▶ Requirement:
Would you please transcribe exactly the lines from the one containing "2020年4月 (26, 1190)" through the end of the material below, and only those?

▶ Material for the task:
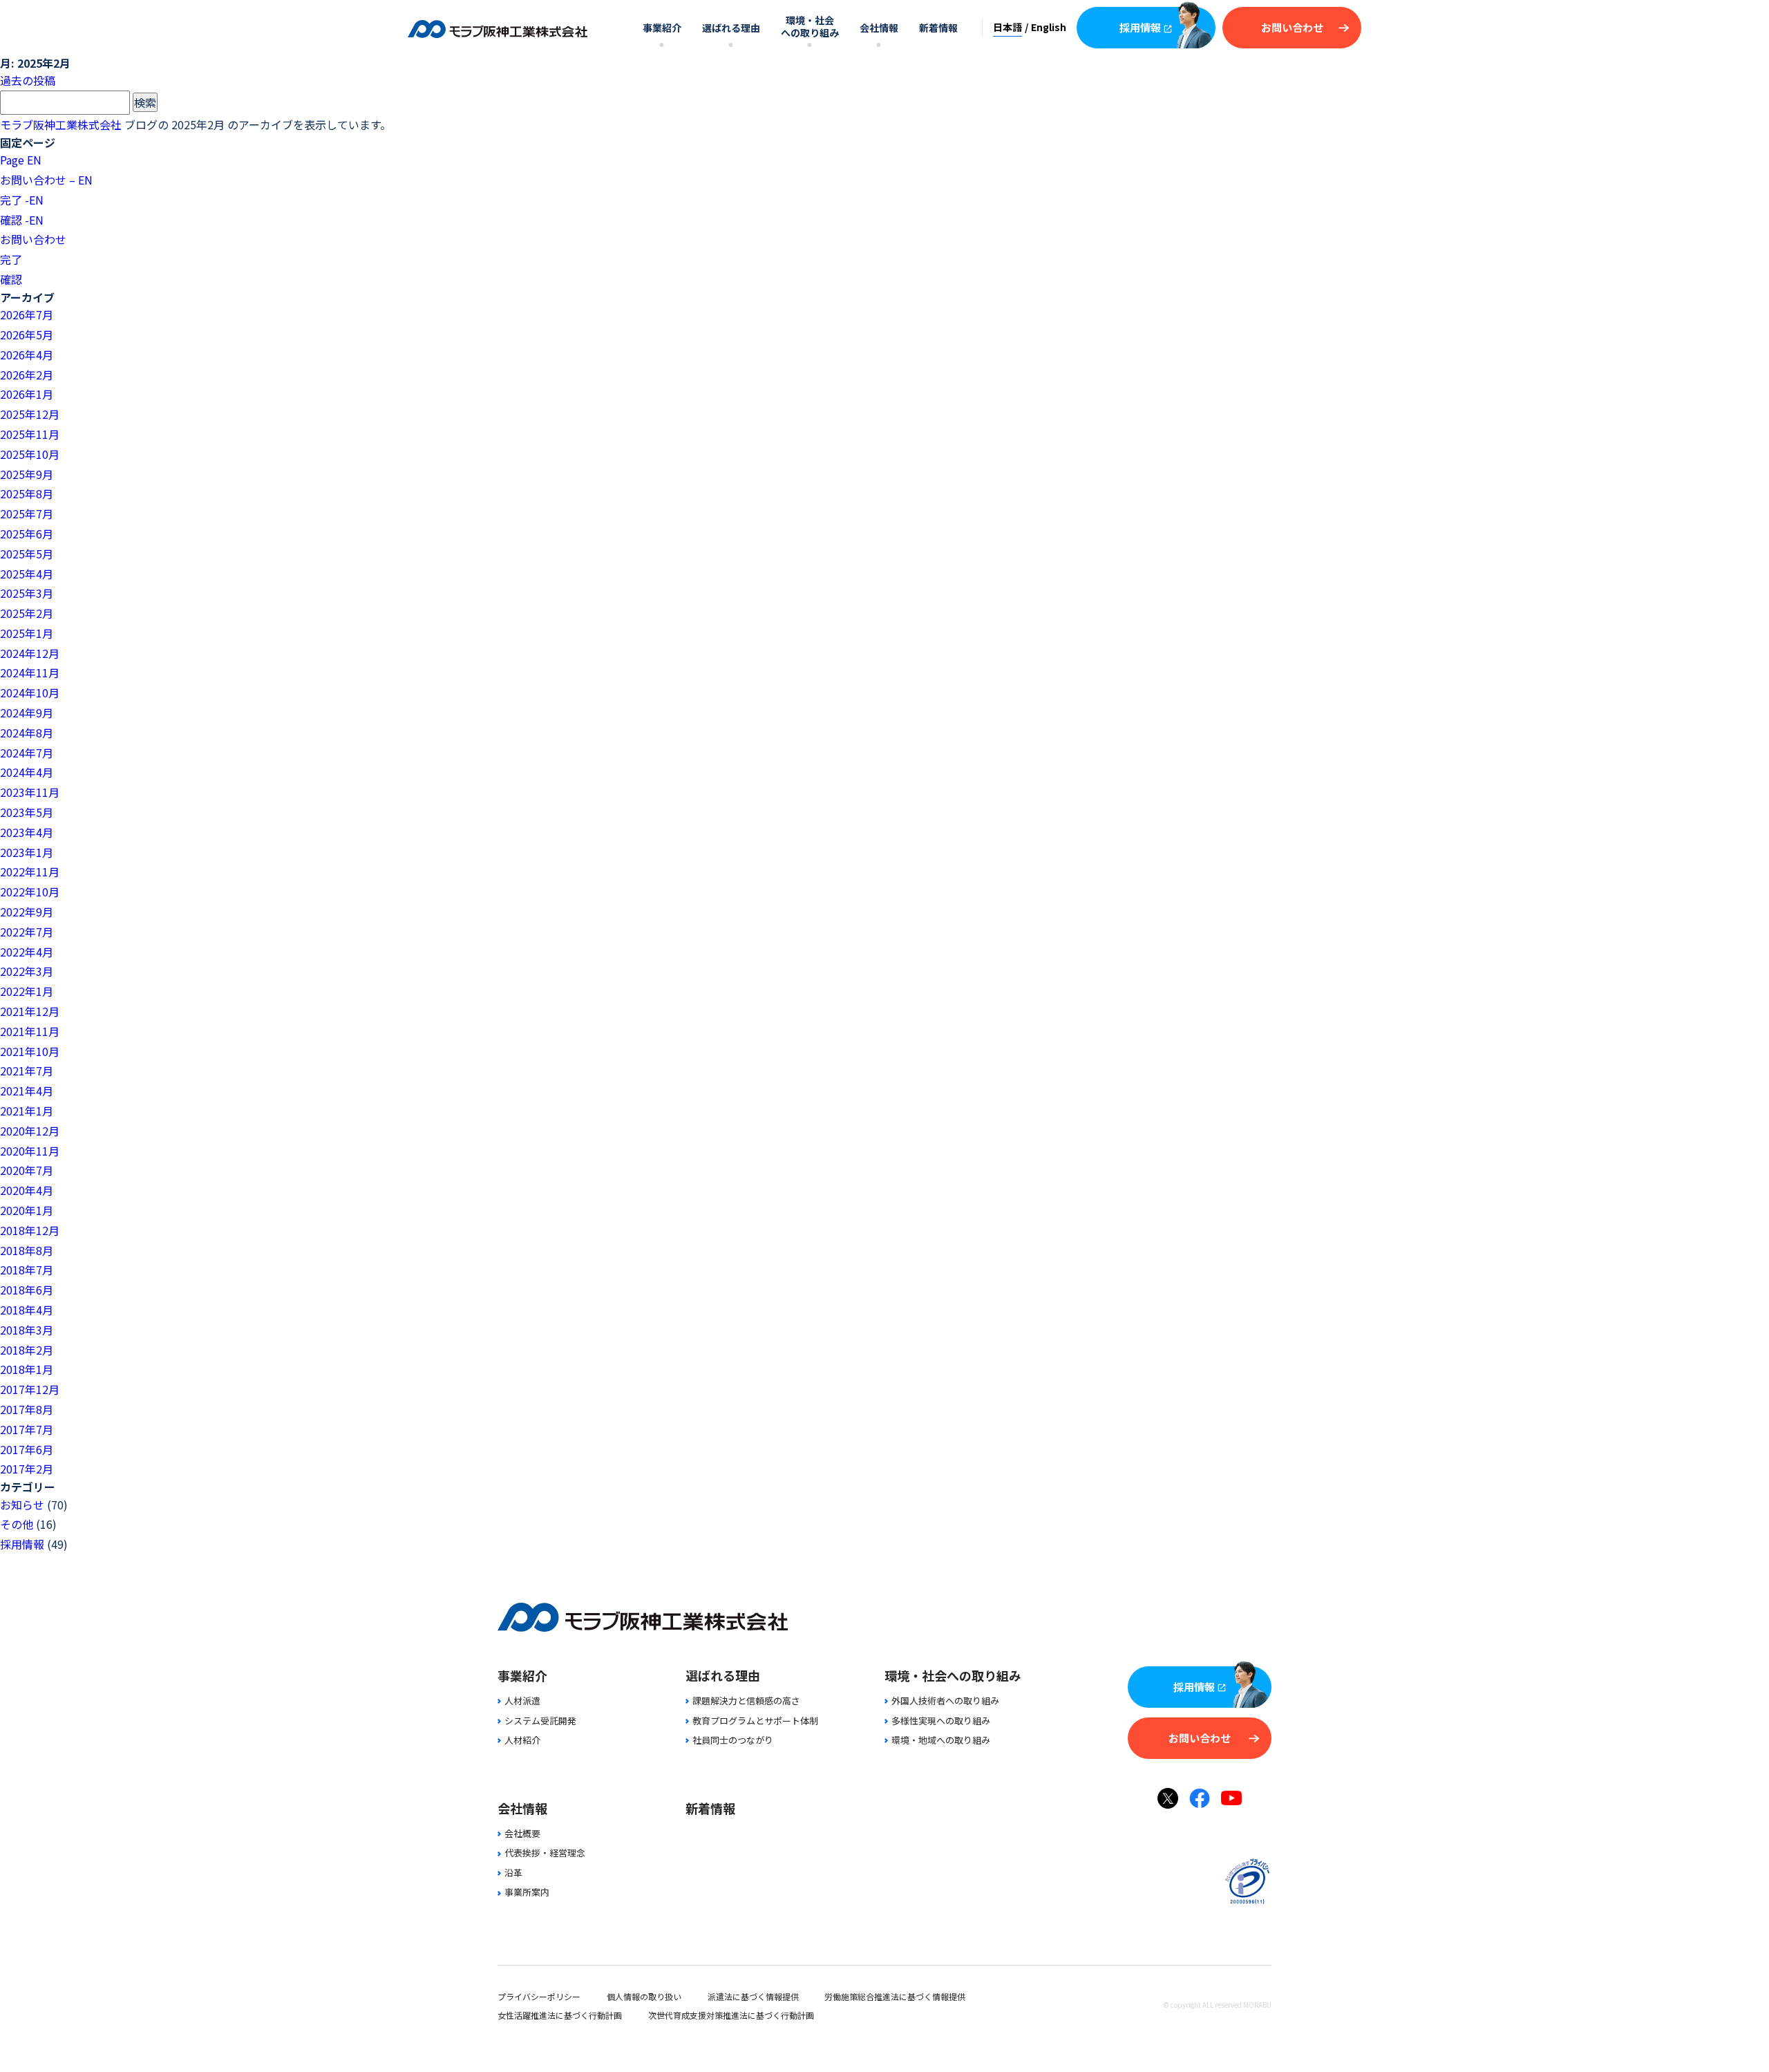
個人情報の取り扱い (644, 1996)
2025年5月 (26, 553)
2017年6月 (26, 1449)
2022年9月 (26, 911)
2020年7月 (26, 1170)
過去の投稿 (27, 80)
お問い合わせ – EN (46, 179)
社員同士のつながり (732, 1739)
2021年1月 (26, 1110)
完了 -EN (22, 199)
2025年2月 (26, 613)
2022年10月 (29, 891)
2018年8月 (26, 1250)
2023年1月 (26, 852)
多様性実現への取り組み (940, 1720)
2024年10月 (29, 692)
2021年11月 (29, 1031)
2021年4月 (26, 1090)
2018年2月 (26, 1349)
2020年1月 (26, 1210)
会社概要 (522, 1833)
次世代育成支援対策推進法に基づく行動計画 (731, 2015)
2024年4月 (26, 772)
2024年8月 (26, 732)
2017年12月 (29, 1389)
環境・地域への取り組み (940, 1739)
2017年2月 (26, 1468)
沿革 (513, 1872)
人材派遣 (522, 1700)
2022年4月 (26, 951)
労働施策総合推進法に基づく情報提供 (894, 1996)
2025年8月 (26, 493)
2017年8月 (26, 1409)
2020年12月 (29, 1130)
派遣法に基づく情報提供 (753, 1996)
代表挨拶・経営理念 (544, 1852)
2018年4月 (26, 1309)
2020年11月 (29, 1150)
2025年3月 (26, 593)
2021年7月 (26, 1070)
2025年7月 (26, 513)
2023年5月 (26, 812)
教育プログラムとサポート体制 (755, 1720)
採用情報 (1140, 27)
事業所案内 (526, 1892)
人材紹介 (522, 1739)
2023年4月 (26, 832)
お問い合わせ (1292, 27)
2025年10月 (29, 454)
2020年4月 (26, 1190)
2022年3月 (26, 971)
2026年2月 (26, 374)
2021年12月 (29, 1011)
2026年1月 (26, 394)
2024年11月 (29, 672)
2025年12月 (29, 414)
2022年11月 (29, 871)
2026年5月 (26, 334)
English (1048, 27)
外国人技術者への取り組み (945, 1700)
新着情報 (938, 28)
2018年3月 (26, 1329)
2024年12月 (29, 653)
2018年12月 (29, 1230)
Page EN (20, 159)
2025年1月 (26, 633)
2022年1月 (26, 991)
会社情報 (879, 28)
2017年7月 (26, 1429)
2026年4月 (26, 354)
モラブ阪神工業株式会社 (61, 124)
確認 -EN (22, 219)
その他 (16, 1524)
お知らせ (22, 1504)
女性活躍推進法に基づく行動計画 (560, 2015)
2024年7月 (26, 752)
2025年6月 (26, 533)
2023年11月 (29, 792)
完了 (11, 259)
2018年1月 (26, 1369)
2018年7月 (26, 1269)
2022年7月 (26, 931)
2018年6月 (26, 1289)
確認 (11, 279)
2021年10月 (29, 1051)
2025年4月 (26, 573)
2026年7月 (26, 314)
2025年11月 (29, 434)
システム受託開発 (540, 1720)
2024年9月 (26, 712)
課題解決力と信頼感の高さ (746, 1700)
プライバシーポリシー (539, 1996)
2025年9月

▶ Exercise result:
2020年4月 (26, 1190)
2022年3月 (26, 971)
2026年2月 (26, 374)
2021年12月 (29, 1011)
2026年1月 (26, 394)
2024年11月 (29, 672)
2025年12月 (29, 414)
2022年11月 (29, 871)
2026年5月 (26, 334)
English (1048, 27)
外国人技術者への取り組み (945, 1700)
新着情報 (938, 28)
2018年3月 (26, 1329)
2024年12月 (29, 653)
2018年12月 (29, 1230)
Page EN (20, 159)
2025年1月 (26, 633)
2022年1月 (26, 991)
会社情報 (879, 28)
2017年7月 (26, 1429)
2026年4月 (26, 354)
モラブ阪神工業株式会社 (61, 124)
確認 -EN (22, 219)
その他 (16, 1524)
お知らせ (22, 1504)
女性活躍推進法に基づく行動計画 (560, 2015)
2024年7月 (26, 752)
2025年6月 (26, 533)
2023年11月 (29, 792)
完了 (11, 259)
2018年1月 (26, 1369)
2018年7月 (26, 1269)
2022年7月 (26, 931)
2018年6月 (26, 1289)
確認 (11, 279)
2021年10月 (29, 1051)
2025年4月 (26, 573)
2026年7月 (26, 314)
2025年11月 (29, 434)
システム受託開発 (540, 1720)
2024年9月 (26, 712)
課題解決力と信頼感の高さ (746, 1700)
プライバシーポリシー (539, 1996)
2025年9月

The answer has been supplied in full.